According to the ProStat Resource Group in Shawnee Mission, KS, physicians often forget that they can bill for administering injections as well as the drug or vaccine itself.

For instance, while charging for both an injection (a minor procedure) and an office visit on the same day without using a modifier is generally prohibited, there are exceptions. When giving a vaccination for pneumonia, influenza, or hepatitis B, physicians can bill for the office visit, the injection, and the vaccine.

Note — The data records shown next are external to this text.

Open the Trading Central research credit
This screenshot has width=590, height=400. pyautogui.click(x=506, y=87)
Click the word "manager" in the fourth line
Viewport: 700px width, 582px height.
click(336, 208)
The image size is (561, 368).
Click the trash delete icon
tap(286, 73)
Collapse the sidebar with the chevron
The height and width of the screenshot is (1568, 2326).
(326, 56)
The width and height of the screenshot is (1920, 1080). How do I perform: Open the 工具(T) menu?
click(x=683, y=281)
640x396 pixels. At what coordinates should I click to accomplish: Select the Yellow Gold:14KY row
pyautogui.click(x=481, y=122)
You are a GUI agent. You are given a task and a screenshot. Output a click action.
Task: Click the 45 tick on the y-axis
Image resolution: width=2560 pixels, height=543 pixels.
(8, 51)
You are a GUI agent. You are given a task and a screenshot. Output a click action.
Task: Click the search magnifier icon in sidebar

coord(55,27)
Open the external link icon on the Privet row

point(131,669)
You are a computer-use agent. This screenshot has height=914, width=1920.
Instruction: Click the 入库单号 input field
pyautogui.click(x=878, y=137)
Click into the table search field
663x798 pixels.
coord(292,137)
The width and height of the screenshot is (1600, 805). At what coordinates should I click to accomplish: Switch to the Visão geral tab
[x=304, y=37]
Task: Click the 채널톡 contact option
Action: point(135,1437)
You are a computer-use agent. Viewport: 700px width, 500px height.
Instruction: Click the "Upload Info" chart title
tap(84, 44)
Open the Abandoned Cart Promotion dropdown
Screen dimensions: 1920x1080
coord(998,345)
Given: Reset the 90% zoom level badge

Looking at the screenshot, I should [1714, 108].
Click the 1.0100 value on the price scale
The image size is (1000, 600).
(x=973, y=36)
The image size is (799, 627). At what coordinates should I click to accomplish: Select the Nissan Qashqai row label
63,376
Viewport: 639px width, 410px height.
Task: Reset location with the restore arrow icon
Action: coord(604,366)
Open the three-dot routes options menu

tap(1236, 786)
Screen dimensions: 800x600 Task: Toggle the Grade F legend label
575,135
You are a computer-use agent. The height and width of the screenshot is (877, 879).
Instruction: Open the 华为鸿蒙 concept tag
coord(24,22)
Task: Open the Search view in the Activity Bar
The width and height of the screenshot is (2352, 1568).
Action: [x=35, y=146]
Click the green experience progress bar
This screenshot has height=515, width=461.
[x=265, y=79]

Failing to distinguish between new patient visits and consultations.

A patient consultation pays more than a new patient visit. To justify billing for a consult over a new patient visit, the patient must have been sent to you for a consult by another physician, and you must provide the referring physician with an opinion or advice — preferably in writing — which should be included in the file.

Overlooking payment for counseling patients.

When a physician spends more than half of his or her face-to-face time counseling a patient or coordinating care — such as calling other physicians, making arrangements for diagnostic testing, etc. — they can bill for a higher level of service. That’s true even if they don’t perform an exam or make a new diagnosis, says practice consultant Leslie Witkin in Orlando, FL.

For instance, if a physician sees a patient recently diagnosed with cancer and does nothing during the visit but counsel the patient, talk to family members, and make arrangements for further treatment, the physician still is entitled to code the visit as a level five if more than half of the visit — 20 minutes minimum, because level-five visits must be least 40 minutes long — was spent counseling the patient and coordinating care.

Not charging for home care services.

Each time a provider talks to a home health agency or nurse about changes in treatment or medication for a patient receiving home care, the physician should make a note of when each instance of this communication occurred and exactly how long it took. If, at the end of the month, the physician spent between 30 and 59 minutes overseeing or coordinating care for that patient, the physician is eligible to be paid by Medicare.

Forgetting to bill for the nurse’s time.

A level one code can be used for office visits if the nursing staff provide routine services when a physician is not present. However, it is best to only bill when the nurse does those small extra things like show a patient how to use insulin or gives some other kind of detailed instructions.